The Dolomites

Back to Alta Badia

Mythical and beautiful, the Dolomites might just be the world’s most beautiful construction, on this both architect Le Corbusier and alpinist Reinhold Messner can agree. See and experience true South Tyrolean beauty whilst pondering the towers of Three Peaks (Drei Zinnen) or basking in the last rays of evening light that redden the face of the Rosengarten massif. 

The South Tyrolean Dolomites, UNESCO World Heritage Site

“Outstanding phenomena, areas of exceptional natural beauty and aesthetic significance” are worthy of being declared World Heritage sites. In 2009, the South Tyrolean Dolomites were awarded World Heritage status on account of their unique natural landscape and special geological and geomorphic significance. Dolomite rock is made special by a famous natural phenomenon called Enrosadira, which shrouds the “pale mountains” in glorious colours at dawn and dusk. 

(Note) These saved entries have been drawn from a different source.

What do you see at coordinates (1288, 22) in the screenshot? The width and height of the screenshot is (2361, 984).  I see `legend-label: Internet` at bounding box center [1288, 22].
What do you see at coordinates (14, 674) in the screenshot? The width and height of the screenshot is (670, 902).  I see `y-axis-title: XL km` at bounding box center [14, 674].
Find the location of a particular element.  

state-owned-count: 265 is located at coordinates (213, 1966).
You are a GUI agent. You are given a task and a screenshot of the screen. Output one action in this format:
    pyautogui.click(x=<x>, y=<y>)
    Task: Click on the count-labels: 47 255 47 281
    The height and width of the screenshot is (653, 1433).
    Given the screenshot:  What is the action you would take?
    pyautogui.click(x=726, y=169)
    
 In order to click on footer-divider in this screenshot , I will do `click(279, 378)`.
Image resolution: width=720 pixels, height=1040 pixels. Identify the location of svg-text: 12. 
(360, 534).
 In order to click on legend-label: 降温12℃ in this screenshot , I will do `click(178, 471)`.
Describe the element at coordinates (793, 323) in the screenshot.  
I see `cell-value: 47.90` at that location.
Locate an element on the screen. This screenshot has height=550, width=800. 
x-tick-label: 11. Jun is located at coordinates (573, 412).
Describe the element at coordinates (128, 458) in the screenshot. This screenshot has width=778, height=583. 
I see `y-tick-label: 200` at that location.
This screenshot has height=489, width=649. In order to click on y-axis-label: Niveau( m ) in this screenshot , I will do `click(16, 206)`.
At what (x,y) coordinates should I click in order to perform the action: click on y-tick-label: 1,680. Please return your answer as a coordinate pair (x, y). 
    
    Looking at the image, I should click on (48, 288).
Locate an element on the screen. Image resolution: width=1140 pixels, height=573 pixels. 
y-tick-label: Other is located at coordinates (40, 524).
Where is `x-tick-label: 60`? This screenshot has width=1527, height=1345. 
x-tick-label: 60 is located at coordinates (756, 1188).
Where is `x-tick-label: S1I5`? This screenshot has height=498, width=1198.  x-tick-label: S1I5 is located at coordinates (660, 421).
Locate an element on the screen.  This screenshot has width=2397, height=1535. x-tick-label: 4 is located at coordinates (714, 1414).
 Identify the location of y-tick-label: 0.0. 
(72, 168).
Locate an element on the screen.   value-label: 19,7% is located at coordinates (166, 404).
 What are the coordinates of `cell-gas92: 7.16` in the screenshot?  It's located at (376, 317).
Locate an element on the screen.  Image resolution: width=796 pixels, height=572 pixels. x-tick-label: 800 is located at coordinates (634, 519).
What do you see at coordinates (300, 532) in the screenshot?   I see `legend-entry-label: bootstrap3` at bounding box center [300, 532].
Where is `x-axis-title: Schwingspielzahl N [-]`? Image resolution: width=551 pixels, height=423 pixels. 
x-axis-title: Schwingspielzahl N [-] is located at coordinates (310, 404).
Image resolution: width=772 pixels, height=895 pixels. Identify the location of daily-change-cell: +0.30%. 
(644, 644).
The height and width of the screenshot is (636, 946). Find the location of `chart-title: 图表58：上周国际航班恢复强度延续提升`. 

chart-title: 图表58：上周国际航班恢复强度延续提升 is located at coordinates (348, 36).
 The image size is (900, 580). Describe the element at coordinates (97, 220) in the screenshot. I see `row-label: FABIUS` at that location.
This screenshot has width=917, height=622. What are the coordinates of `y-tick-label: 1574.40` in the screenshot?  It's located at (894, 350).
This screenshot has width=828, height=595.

The nine mountain ranges of the Dolomites which belong to the UNESCO’s World Heritage include the natural parks Puez-Odle and Fanes-Senes-Braies which extend into Alta Badia.

Dolomites and Enrosadira

A particularly spectacular phenomenon which can be experienced very well in the Dolomites is the alpenglow or “Enrosadira” in Ladin language. Upon sundown, the Dolomite mountains around Alta Badia are illuminated in magnificent shades of red, from pink to orange and carmine – the Santa Croce is a peak especially renowned for its blaze of colour. The phenomenon is particularly impressive in winter, when snow and ice transform the ridges and burrs into fairy castles.